-- Short task --
Reproduce the data below verbatim, beginning at the line that contains "Given: Click the Direktfahrt button" and stopping after the line that contains "tap(302, 66)", with both of those lines included.

-- Supplied data --
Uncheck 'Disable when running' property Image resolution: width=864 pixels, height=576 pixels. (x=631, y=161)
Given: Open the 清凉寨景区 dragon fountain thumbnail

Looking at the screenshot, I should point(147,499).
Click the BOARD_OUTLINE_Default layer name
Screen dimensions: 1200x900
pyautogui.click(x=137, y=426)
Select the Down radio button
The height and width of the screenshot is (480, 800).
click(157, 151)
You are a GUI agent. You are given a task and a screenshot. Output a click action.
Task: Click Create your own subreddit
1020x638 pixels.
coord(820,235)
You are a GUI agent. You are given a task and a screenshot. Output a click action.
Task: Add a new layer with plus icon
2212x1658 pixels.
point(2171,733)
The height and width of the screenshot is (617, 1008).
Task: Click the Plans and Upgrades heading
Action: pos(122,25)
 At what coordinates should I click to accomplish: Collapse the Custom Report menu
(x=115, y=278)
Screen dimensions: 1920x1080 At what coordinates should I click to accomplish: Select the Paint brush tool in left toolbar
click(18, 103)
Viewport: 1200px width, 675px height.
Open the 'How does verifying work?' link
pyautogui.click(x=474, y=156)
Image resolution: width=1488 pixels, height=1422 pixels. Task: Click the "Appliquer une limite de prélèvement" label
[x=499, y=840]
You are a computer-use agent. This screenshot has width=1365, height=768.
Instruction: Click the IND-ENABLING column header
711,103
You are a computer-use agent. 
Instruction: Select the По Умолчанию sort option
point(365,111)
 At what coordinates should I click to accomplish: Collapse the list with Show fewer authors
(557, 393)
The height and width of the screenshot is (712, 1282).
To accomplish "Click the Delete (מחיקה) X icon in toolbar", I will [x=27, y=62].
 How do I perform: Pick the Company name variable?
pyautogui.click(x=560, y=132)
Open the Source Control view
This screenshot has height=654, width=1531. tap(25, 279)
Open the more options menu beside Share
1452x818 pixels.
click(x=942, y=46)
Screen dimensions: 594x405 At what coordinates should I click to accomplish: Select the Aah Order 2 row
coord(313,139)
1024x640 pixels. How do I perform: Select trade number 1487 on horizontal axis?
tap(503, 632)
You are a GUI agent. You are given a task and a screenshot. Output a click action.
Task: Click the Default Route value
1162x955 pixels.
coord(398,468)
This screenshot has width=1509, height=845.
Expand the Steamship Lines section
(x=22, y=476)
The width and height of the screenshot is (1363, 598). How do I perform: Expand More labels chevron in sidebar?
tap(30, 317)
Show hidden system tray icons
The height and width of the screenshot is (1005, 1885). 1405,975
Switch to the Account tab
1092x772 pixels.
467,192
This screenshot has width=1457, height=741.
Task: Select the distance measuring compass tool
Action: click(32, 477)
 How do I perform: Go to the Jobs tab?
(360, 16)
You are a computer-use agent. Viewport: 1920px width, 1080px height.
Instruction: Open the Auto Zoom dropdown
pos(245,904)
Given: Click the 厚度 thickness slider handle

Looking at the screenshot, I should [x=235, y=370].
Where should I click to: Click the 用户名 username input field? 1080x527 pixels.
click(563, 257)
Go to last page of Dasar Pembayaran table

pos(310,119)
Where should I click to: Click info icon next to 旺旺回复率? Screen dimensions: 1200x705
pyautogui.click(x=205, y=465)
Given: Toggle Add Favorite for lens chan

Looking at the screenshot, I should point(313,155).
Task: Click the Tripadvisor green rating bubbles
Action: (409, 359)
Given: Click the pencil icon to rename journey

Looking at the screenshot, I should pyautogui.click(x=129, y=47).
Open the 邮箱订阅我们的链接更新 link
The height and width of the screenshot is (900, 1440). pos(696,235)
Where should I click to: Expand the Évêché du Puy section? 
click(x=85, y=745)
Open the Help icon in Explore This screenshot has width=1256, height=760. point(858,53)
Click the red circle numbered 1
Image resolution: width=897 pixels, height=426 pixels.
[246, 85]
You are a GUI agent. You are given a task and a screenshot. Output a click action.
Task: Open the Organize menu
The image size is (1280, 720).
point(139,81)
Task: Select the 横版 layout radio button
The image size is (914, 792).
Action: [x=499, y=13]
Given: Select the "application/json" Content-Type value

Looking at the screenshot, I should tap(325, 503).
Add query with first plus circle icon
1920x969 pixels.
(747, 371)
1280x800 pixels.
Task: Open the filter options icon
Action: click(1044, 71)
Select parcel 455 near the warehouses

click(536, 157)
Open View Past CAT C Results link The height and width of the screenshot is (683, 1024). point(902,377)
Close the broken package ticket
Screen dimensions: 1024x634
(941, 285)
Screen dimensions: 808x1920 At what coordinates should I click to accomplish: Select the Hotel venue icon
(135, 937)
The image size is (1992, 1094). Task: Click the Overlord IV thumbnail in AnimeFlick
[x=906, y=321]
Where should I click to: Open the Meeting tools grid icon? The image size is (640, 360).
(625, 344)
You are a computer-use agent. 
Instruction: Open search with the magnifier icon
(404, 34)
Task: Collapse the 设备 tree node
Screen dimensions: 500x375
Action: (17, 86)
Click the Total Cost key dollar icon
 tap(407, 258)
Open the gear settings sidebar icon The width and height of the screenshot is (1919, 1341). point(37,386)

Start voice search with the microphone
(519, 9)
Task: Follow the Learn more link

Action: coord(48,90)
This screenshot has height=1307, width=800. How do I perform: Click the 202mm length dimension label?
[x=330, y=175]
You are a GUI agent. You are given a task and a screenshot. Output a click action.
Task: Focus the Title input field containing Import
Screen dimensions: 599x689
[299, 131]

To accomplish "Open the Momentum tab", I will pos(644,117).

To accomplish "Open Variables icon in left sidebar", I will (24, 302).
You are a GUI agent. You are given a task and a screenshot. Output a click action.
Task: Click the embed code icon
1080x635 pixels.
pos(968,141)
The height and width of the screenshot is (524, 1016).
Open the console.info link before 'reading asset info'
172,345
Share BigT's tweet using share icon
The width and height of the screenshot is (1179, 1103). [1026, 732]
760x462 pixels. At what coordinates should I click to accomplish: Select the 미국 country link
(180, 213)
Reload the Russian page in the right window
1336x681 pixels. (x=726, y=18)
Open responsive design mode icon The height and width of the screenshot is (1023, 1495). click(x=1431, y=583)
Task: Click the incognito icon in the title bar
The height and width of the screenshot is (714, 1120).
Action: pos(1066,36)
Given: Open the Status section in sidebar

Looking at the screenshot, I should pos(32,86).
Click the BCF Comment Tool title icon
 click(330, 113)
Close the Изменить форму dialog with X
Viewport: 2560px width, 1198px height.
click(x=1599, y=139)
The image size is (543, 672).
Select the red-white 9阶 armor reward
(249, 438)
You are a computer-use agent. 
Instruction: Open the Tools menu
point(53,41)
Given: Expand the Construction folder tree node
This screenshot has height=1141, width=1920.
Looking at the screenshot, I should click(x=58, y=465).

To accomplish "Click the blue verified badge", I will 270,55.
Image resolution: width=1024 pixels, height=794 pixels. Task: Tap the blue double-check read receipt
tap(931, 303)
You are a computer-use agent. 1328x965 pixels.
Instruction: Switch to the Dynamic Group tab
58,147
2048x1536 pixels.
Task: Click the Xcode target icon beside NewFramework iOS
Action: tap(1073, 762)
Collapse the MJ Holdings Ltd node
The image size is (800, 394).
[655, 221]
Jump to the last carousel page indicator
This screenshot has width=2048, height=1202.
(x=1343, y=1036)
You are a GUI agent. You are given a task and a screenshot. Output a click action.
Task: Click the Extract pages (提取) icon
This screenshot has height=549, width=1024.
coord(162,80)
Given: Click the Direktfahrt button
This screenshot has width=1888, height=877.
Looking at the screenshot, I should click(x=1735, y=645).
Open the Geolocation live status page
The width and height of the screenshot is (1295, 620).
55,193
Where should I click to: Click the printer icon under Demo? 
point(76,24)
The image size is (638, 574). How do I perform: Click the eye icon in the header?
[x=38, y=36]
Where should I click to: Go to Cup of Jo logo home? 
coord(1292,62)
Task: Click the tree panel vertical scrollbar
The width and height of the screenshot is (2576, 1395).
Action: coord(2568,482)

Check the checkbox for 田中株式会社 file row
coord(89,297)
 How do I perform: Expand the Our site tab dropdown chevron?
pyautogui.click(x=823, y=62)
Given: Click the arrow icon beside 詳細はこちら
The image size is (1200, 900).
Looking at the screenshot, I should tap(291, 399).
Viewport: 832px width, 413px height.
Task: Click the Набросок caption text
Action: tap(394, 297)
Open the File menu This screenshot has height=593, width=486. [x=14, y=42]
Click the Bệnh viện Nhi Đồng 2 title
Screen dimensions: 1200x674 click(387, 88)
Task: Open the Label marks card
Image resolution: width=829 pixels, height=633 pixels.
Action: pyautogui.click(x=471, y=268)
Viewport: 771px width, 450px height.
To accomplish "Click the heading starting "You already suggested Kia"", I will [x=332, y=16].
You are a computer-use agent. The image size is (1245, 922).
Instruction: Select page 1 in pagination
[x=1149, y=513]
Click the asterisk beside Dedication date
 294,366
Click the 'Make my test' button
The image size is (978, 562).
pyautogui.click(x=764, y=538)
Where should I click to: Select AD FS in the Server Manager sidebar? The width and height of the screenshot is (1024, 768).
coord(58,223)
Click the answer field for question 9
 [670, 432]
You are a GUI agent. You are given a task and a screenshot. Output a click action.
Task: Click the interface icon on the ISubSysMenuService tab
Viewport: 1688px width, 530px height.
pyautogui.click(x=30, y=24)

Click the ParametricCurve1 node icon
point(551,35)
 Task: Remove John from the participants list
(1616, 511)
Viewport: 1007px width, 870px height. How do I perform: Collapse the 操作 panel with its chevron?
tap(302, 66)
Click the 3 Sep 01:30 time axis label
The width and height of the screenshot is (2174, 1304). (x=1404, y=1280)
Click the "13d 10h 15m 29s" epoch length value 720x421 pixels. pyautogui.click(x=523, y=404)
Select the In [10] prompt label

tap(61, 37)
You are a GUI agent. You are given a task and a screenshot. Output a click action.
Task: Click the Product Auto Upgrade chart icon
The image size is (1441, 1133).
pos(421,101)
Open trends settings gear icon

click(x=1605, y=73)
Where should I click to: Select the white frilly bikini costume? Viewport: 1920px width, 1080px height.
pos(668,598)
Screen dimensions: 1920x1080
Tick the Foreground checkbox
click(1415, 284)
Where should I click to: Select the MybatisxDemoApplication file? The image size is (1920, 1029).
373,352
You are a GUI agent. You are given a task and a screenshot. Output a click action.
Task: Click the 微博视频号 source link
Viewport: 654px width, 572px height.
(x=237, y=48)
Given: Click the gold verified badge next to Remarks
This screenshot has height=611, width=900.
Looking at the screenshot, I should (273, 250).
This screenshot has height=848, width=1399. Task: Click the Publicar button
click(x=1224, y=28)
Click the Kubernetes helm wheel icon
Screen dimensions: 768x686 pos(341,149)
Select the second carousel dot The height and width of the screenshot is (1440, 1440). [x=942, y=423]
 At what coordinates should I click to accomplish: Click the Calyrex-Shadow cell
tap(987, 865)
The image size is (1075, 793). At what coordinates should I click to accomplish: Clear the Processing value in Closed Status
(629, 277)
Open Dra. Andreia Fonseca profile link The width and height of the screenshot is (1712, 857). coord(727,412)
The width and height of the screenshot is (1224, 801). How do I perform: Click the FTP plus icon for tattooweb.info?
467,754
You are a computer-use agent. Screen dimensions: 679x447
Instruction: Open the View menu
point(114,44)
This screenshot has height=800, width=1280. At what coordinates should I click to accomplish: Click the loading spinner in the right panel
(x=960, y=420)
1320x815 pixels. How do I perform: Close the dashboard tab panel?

-- Full output --
Given: Click the Direktfahrt button
This screenshot has width=1888, height=877.
Looking at the screenshot, I should click(x=1735, y=645).
Open the Geolocation live status page
The width and height of the screenshot is (1295, 620).
55,193
Where should I click to: Click the printer icon under Demo? 
point(76,24)
The image size is (638, 574). How do I perform: Click the eye icon in the header?
[x=38, y=36]
Where should I click to: Go to Cup of Jo logo home? 
coord(1292,62)
Task: Click the tree panel vertical scrollbar
The width and height of the screenshot is (2576, 1395).
Action: coord(2568,482)

Check the checkbox for 田中株式会社 file row
coord(89,297)
 How do I perform: Expand the Our site tab dropdown chevron?
pyautogui.click(x=823, y=62)
Given: Click the arrow icon beside 詳細はこちら
The image size is (1200, 900).
Looking at the screenshot, I should tap(291, 399).
Viewport: 832px width, 413px height.
Task: Click the Набросок caption text
Action: tap(394, 297)
Open the File menu This screenshot has height=593, width=486. [x=14, y=42]
Click the Bệnh viện Nhi Đồng 2 title
Screen dimensions: 1200x674 click(387, 88)
Task: Open the Label marks card
Image resolution: width=829 pixels, height=633 pixels.
Action: pyautogui.click(x=471, y=268)
Viewport: 771px width, 450px height.
To accomplish "Click the heading starting "You already suggested Kia"", I will [x=332, y=16].
You are a computer-use agent. The image size is (1245, 922).
Instruction: Select page 1 in pagination
[x=1149, y=513]
Click the asterisk beside Dedication date
 294,366
Click the 'Make my test' button
The image size is (978, 562).
pyautogui.click(x=764, y=538)
Where should I click to: Select AD FS in the Server Manager sidebar? The width and height of the screenshot is (1024, 768).
coord(58,223)
Click the answer field for question 9
 [670, 432]
You are a GUI agent. You are given a task and a screenshot. Output a click action.
Task: Click the interface icon on the ISubSysMenuService tab
Viewport: 1688px width, 530px height.
pyautogui.click(x=30, y=24)

Click the ParametricCurve1 node icon
point(551,35)
 Task: Remove John from the participants list
(1616, 511)
Viewport: 1007px width, 870px height. How do I perform: Collapse the 操作 panel with its chevron?
tap(302, 66)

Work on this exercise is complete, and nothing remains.